The task: Rewrite the material from the line containing "Identify the location of bar-chart-title: OE" through the end of the material, inclusive, substituting "Find the position of" for "Identify the location of" and leaving everything else unchanged.

(Dataset entries)
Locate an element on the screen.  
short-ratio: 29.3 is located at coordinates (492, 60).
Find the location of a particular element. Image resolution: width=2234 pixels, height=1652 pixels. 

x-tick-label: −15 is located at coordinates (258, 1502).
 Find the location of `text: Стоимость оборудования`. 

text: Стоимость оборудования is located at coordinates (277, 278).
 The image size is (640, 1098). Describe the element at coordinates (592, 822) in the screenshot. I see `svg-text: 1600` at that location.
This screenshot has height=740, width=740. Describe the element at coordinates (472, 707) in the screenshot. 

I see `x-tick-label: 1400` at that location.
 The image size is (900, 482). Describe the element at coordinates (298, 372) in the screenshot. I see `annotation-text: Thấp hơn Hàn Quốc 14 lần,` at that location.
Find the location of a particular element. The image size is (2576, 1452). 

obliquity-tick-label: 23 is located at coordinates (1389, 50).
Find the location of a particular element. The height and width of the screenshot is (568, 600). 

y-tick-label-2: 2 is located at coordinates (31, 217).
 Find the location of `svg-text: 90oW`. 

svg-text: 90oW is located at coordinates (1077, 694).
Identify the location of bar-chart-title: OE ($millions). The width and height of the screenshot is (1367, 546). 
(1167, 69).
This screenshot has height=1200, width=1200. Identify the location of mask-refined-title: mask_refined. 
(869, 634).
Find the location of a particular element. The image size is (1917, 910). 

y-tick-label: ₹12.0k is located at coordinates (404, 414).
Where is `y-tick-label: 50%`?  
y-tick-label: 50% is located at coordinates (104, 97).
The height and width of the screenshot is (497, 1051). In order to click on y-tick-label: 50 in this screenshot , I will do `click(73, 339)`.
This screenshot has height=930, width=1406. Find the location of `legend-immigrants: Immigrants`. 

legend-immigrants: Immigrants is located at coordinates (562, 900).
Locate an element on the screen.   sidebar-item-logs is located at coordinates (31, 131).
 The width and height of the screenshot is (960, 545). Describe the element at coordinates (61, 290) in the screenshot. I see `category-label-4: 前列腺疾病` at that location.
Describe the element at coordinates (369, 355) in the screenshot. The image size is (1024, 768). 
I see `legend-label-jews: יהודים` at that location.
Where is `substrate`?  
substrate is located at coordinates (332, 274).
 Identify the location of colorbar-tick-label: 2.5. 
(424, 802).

Answer to this problem:
Find the position of bar-chart-title: OE ($millions). The width and height of the screenshot is (1367, 546). 
(1167, 69).
This screenshot has height=1200, width=1200. Find the position of mask-refined-title: mask_refined. 
(869, 634).
Find the location of a particular element. The image size is (1917, 910). 

y-tick-label: ₹12.0k is located at coordinates (404, 414).
Where is `y-tick-label: 50%`?  
y-tick-label: 50% is located at coordinates (104, 97).
The height and width of the screenshot is (497, 1051). In order to click on y-tick-label: 50 in this screenshot , I will do `click(73, 339)`.
This screenshot has height=930, width=1406. Find the location of `legend-immigrants: Immigrants`. 

legend-immigrants: Immigrants is located at coordinates (562, 900).
Locate an element on the screen.   sidebar-item-logs is located at coordinates (31, 131).
 The width and height of the screenshot is (960, 545). Describe the element at coordinates (61, 290) in the screenshot. I see `category-label-4: 前列腺疾病` at that location.
Describe the element at coordinates (369, 355) in the screenshot. The image size is (1024, 768). 
I see `legend-label-jews: יהודים` at that location.
Where is `substrate`?  
substrate is located at coordinates (332, 274).
 Find the position of colorbar-tick-label: 2.5. 
(424, 802).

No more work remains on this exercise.